GaussianVideo: Efficient Video Representation via Hierarchical Gaussian Splatting
Andrew Bond, Jui-Hsien Wang, Long Mai, Erkut Erdem, Aykut Erdem
TL;DR
GaussianVideo tackles memory and training-time challenges in dynamic video representations by extending 3D Gaussian splatting to dynamic scenes and learning camera motion with Neural ODEs. It introduces cubic B-spline dynamics for Gaussian trajectories, a spatio-temporal hierarchical learning pipeline, and integrated camera parameter optimization within the rendering process. The method achieves state-of-the-art reconstruction quality with strong temporal coherence on DL3DV and DAVIS while maintaining competitive training speed and memory usage.
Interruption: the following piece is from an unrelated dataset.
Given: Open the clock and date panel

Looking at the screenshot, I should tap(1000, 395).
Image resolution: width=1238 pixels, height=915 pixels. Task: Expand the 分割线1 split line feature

This work enables robust dynamic scene representation and downstream video editing tasks such as frame interpolation and spatial resampling without heavy supervision.
Abstract
Efficient neural representations for dynamic video scenes are critical for applications ranging from video compression to interactive simulations. Yet, existing methods often face challenges related to high memory usage, lengthy training times, and temporal consistency. To address these issues, we introduce a novel neural video representation that combines 3D Gaussian splatting with continuous camera motion modeling. By leveraging Neural ODEs, our approach learns smooth camera trajectories while maintaining an explicit 3D scene representation through Gaussians. Additionally, we introduce a spatiotemporal hierarchical learning strategy, progressively refining spatial and temporal features to enhance reconstruction quality and accelerate convergence. This memory-efficient approach achieves high-quality rendering at impressive speeds. Experimental results show that our hierarchical learning, combined with robust camera motion modeling, captures complex dynamic scenes with strong temporal consistency, achieving state-of-the-art performance across diverse video datasets in both high- and low-motion scenarios.